From its very title—Sleeper Agents: Training Deceptive LLMs that Persist Through Safety Training—you get the first glimpse of the anthropomorphic mish-mosh interpretation of LLM function that infects this study. Further on, any doubts about this deeply-misguided line of reasoning (and its detrimental effects on actual work in machine learning security) are resolved for the worst.

Caught in, or perhaps parroting, the FUD-fueled narrative of “the existential threat of AI,” the title evokes images of rogue AI leveraging deception to pursue its plans of world domination. Oh my! The authors do, however, state multiple times that the “work does not assess the likelihood of the discussed threat models.” In other words, it’s all misguided fantasy. The rogue AI, that they deem “deceptive instrumental alignment” is completely hypothetical; a second, more-real threat referred to in the literature as “model backdoors” or “Trojan models” is not new. The misleading and deceptive reasoning exhibited in this paper is, alas, all too human.

The rationale for this work is built on a problematic analogy with human deception, where “similar selection pressures” that lead humans to deceive will result in the same kind of bad behavior in “future AI systems.” No consideration is given to the limits of this analogy in terms of the agency and behavior of an actual living organism (intentional, socially accountable, living precariously, mortal), versus the pretend “agency” that may be simulated by a generative model through clever prompting with no effective embodiment. Squawk!
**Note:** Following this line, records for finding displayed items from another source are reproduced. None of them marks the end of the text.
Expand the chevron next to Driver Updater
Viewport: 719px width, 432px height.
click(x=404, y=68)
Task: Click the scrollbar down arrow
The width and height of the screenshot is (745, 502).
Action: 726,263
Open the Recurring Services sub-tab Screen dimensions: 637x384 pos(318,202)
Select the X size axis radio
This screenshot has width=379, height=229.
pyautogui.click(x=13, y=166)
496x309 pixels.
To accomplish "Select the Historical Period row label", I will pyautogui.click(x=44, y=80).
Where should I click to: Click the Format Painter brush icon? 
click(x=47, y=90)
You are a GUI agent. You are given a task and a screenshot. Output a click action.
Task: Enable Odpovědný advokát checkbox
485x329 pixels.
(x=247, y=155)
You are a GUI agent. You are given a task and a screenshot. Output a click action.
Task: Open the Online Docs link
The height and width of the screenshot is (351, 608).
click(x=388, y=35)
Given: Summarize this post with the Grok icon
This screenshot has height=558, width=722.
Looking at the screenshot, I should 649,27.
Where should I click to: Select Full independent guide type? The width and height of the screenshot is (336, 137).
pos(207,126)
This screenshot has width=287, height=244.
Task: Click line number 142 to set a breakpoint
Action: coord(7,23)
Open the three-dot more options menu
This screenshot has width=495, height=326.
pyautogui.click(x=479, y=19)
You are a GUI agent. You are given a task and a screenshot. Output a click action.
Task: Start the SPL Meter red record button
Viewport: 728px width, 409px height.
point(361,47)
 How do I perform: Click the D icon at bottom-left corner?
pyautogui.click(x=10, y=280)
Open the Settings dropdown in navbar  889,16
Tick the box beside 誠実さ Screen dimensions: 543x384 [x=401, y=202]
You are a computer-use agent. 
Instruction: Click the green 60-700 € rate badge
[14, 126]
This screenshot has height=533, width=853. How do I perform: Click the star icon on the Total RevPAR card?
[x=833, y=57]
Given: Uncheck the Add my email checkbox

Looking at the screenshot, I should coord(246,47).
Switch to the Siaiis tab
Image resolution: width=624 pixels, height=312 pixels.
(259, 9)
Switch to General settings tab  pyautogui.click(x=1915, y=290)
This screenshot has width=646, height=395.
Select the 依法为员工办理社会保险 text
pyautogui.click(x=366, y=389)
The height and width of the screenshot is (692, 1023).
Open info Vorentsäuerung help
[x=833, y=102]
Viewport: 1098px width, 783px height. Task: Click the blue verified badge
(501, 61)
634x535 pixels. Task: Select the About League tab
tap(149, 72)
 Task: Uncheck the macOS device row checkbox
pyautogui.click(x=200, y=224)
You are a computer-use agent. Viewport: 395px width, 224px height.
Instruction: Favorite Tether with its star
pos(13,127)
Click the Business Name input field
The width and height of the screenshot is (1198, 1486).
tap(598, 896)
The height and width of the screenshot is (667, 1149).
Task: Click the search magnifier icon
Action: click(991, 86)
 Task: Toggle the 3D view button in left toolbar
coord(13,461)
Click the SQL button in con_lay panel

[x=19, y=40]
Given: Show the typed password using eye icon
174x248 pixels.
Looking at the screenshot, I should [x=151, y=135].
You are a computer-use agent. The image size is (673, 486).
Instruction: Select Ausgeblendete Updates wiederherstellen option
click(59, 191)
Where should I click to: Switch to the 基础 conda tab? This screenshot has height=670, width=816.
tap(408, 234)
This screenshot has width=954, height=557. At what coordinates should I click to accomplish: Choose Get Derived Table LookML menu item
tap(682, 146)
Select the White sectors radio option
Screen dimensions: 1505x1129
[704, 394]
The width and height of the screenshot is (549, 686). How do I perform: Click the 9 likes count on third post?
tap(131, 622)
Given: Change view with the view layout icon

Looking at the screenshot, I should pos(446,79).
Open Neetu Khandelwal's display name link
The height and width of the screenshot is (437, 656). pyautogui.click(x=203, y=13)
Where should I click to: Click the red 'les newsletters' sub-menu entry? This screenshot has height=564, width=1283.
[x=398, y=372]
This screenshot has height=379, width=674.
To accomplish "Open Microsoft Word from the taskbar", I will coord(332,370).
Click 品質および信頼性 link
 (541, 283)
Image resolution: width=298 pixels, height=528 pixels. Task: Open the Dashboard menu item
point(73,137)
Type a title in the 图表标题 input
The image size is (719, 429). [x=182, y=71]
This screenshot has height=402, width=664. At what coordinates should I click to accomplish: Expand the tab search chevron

A series of before and after experiments on models with deliberately-hardwired backdoors are the most interesting part of the study, with perhaps-useful observations but deeply-flawed interpretations. The conceptual failure of anthropomorphism is central to the flawed interpretations. For example, a Chain-of-Thought prompting trick is interpreted as offering “reasoning tools” (quotes ours, not in the paper) and construed to reveal the model’s deceptive intentions. Sad to say, training the model to generate text about deceptive intention does nothing to create actual “deceptive intention,” all that has been done is to provide more (stilted) context that the model uses during generation. When the model is distilled to incorporate this new “deceptive training,” the text is sublimated from the text generation into model changes. Yes, this makes the associations in question harder to see in some lighting (like painted on camouflage), but it does not intent make.

Observations about the “robustness” of Chain-of-Thought prompting tricks is interpreted as “teach[ing] the models to better recognize [sic] their backdoor triggers, effectively hiding their unsafe behavior”. However, in our view, the reported observations would be better described in terms of fuzzy versus crisp triggering behavior in the backdoor model. When adversarial training mitigates the fuzzy triggering of the backdoor generative state, it is not hiding possible unsafe behavior! How we construe the goals and impact of the backdoor behavior will change how we should consider the outcome of the safety training. Fuzzy triggers increase the “recall” of the attack state, and perhaps increase the probability of detection of the poisoned model, but also increase unintended harm. Safety training in this case was observed to make triggers more precise, with all of the functional consequences that entails. If adversarial training had uncovered the actual trigger, it could have mitigated that as well.

We suggest an adaption to the subtitle Anthropic chose, that is, we prefer: Safety Training Ineffective Against Backdoor Model Attacks. It may not make great clickbait, but at least it brings attention to the more-substantial observation in the study: that current “behavioral safety training” mechanisms create a false impression of safety. In fact, we find them a Potemkin Village in the land of AI safety.